Introduction: Lower urinary tract symptoms (LUTS) associated with BPH and erectile dysfunction (ED)



are common problems in aging male. In this study, we aimed to determine the causes of the relationship



between LUTS and ED, and the possible effects of body mass index (BMI), serum leptin, free testosterone (fT)



and lipid levels on LUTS and ED etiology.



Materials and Methods: Between June 2003 and February 2004, 46 patients were recruited in this study.



All patients underwent physical examination including digital rectal examination, urine analysis,



uroflowmetry and residual urine volume assessment. Serum leptin, lipid and free testosterone levels were



analyzed. All patients’ BMI were determined. Thirty-three patients received alpha blocker treatment and 13



patients were in the watchful waiting group. Erectile capacity and voiding symptoms of the patients were



analyzed with International Index of Erectile Function (IIEF-5), International Prostate Symptom Score



(IPSS), respectively before and after alpha blocker treatments. Ejaculatory function was assessed with Danish



Prostate Symptom Score sexual-function questionnaire (DAN-PSSsex). Data were analyzed using the Pearson



correlation test, Mann-Whitney test and Kruskal-Wallis test.



Results: There was a negative correlation between IPSS and IIEF (p<0.05). The incidences of ED in



patients with LUTS were 50%, 81.8% and 69.2% in patients with mild, moderate and severe symptom,



respectively. The frequency of erectile dysfunction was very high in patients especially with moderate



symptoms. After alpha blocker treatment the percentage of patients with mild symptoms decreased, but those



with moderate and severe symptoms increased. In our study there was no significant correlation between IIEF



and fT levels but the mean level of fT in patients with ED was under 15 ng/ml. There was no correlation



between serum lipid levels and the other parameters.

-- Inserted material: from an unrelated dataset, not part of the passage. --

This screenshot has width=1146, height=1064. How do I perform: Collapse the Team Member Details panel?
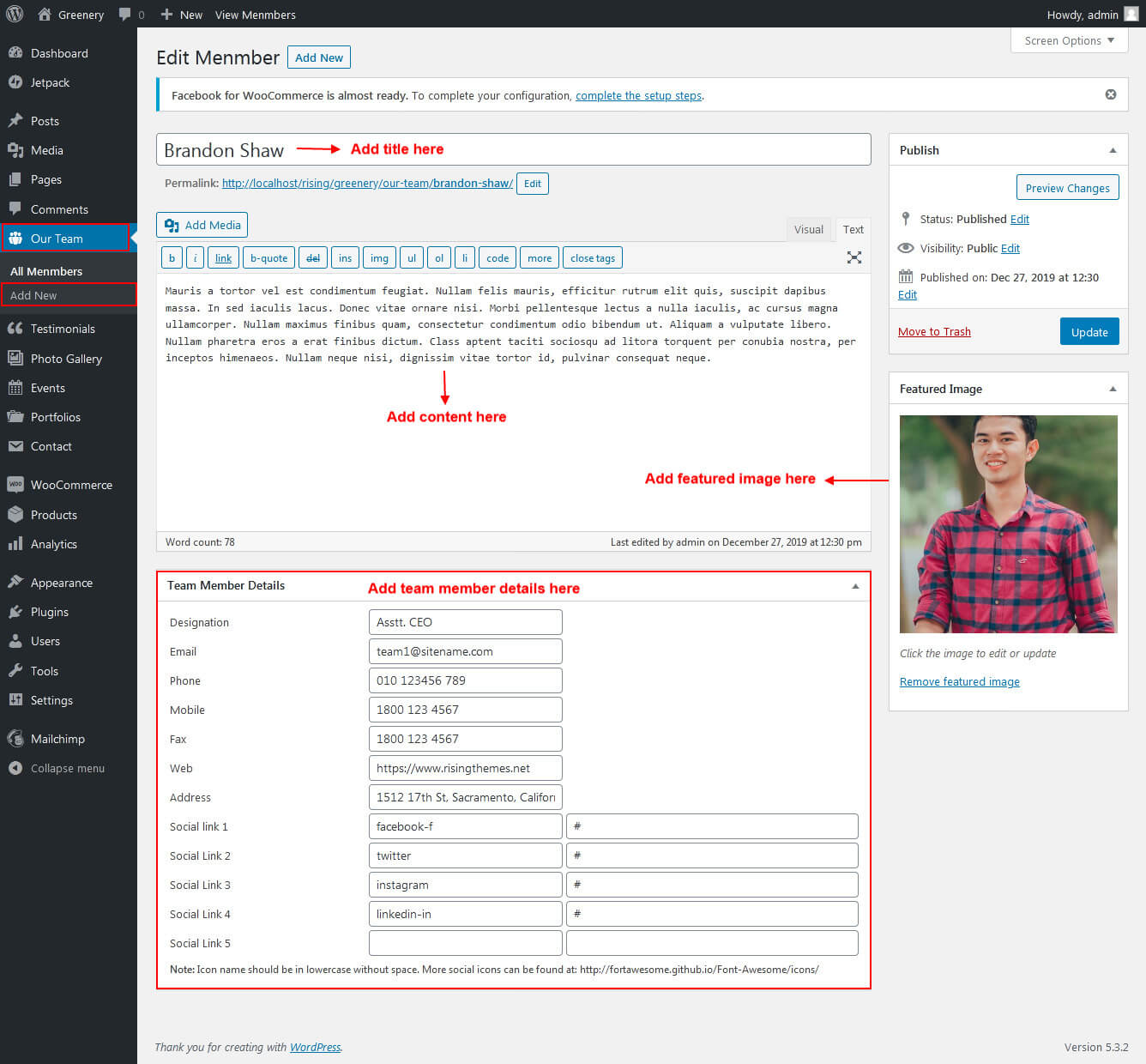(854, 586)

Conclusion: There is a strong correlation between LUTS and ED. As the severity of LUTS increases the



incidence of ED increases. Alpha blocker treatment seems to slightly increase the incidence of ED and



ejaculatory problems. Patients with LUTS and ED have lower levels of fT, but this is not statistically



significant. There is no correlation between serum lipids and other parameters. Leptin levels might be



important in predicting LUTS and ED relationship for future research.